## TASK REQUIREMENTS:
Copy out every line below that contains the word "pixels".

## INFORMATION PROVIDED:

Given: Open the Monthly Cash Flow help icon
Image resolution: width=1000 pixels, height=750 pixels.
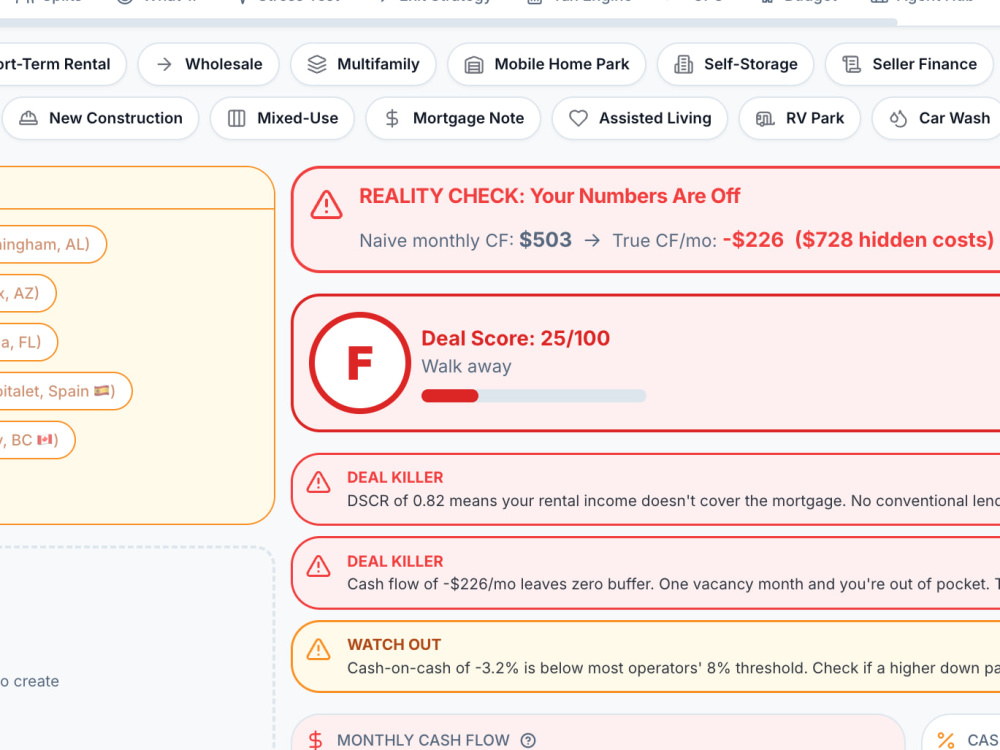Looking at the screenshot, I should [x=528, y=740].
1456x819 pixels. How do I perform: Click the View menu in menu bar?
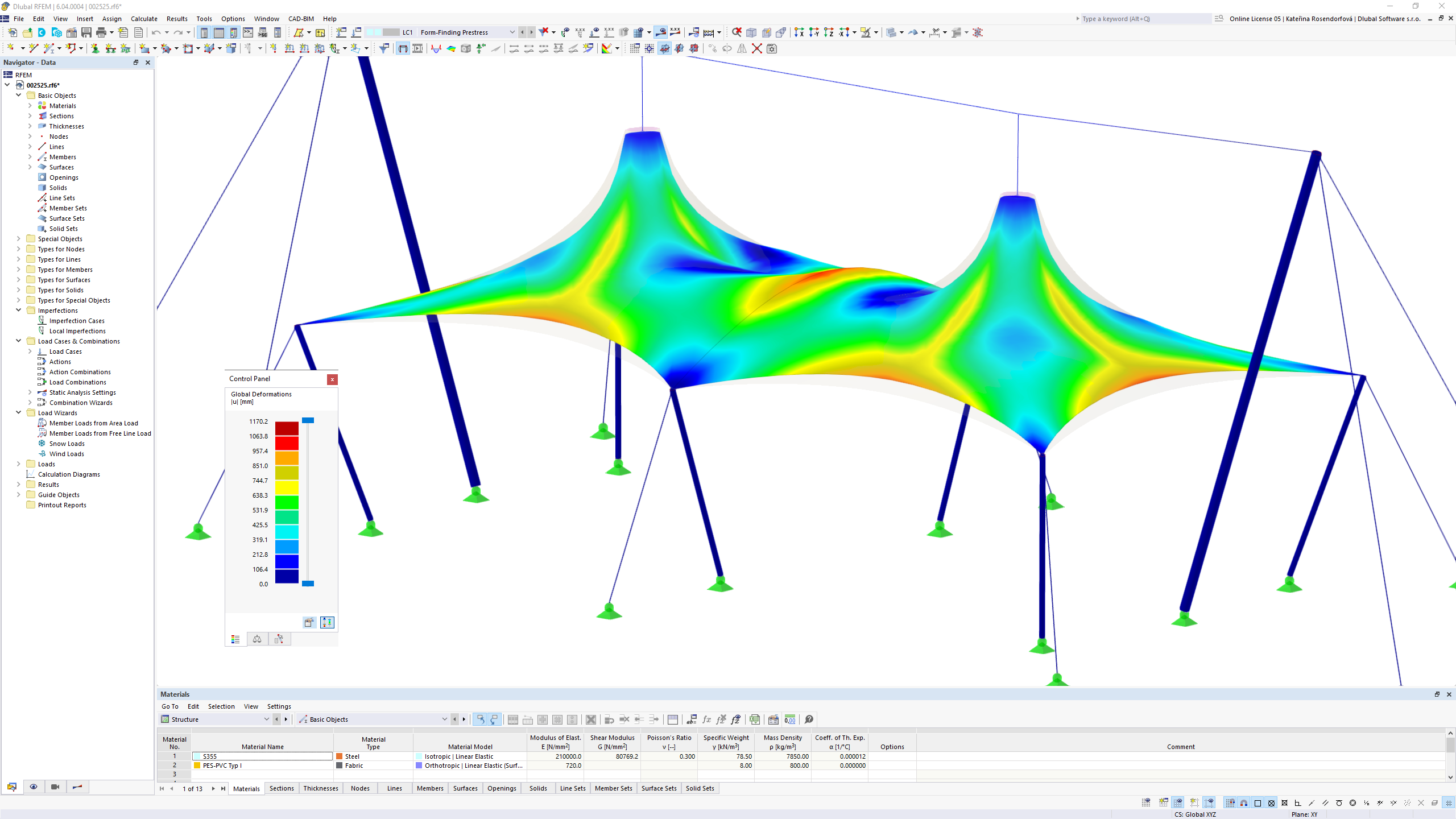59,18
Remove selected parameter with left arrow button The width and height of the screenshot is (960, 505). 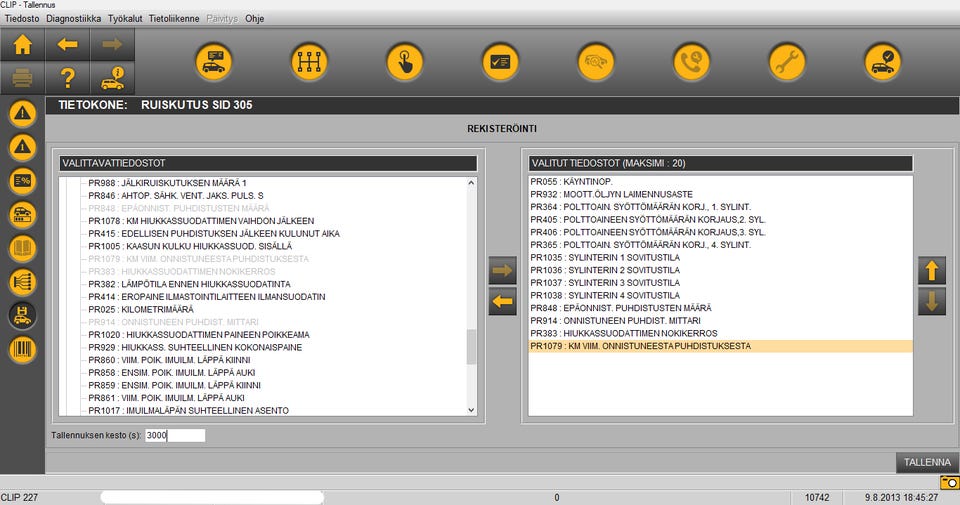[x=502, y=300]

## TASK RESPONSE:
Image resolution: width=1000 pixels, height=750 pixels.
1456x819 pixels. How do I perform: Click the View menu in menu bar?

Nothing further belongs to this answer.